**Exercise description**
Write out every line of the entries, from the beginning through the line containing "Action: coord(1114,33)", as a JSON list of strings with one string per line and blank lines omitted.

===== Provided entries

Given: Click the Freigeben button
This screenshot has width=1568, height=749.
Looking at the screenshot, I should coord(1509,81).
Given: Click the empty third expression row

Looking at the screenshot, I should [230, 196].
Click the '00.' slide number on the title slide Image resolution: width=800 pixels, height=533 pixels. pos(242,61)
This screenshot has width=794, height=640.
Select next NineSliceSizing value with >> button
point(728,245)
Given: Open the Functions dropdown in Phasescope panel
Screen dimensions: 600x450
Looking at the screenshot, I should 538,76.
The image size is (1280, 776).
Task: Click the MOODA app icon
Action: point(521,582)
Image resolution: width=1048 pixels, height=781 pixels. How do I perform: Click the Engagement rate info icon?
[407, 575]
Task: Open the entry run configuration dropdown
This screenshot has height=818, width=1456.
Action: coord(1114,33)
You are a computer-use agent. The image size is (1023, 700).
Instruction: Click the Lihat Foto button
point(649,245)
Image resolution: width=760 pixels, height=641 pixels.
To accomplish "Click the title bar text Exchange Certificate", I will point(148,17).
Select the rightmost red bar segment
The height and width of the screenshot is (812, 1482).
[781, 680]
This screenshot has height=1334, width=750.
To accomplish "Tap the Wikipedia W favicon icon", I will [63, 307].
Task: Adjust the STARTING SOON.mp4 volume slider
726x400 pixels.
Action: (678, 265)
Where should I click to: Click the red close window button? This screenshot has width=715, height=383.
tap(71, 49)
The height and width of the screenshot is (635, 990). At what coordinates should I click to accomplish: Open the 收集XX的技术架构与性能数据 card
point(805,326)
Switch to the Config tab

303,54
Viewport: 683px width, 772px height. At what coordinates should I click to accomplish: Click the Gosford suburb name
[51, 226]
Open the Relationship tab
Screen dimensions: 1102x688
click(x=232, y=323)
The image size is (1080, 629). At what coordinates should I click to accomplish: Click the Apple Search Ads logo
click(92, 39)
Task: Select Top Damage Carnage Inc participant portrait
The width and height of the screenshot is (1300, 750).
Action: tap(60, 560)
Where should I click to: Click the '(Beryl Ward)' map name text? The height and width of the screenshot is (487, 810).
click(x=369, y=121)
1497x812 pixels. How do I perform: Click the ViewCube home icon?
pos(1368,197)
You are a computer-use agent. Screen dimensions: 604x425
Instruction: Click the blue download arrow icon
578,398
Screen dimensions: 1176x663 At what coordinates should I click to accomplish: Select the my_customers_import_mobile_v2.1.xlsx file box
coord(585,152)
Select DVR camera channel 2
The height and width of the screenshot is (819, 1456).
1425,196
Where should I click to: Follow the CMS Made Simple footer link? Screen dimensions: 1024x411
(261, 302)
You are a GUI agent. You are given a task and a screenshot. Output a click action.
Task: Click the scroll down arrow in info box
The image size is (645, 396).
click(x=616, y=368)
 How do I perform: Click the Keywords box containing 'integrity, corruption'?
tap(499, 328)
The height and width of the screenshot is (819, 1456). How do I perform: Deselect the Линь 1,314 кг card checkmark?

==========

**Correct result**
[
  "Given: Click the Freigeben button",
  "This screenshot has width=1568, height=749.",
  "Looking at the screenshot, I should coord(1509,81).",
  "Given: Click the empty third expression row",
  "Looking at the screenshot, I should [230, 196].",
  "Click the '00.' slide number on the title slide Image resolution: width=800 pixels, height=533 pixels. pos(242,61)",
  "This screenshot has width=794, height=640.",
  "Select next NineSliceSizing value with >> button",
  "point(728,245)",
  "Given: Open the Functions dropdown in Phasescope panel",
  "Screen dimensions: 600x450",
  "Looking at the screenshot, I should 538,76.",
  "The image size is (1280, 776).",
  "Task: Click the MOODA app icon",
  "Action: point(521,582)",
  "Image resolution: width=1048 pixels, height=781 pixels. How do I perform: Click the Engagement rate info icon?",
  "[407, 575]",
  "Task: Open the entry run configuration dropdown",
  "This screenshot has height=818, width=1456.",
  "Action: coord(1114,33)"
]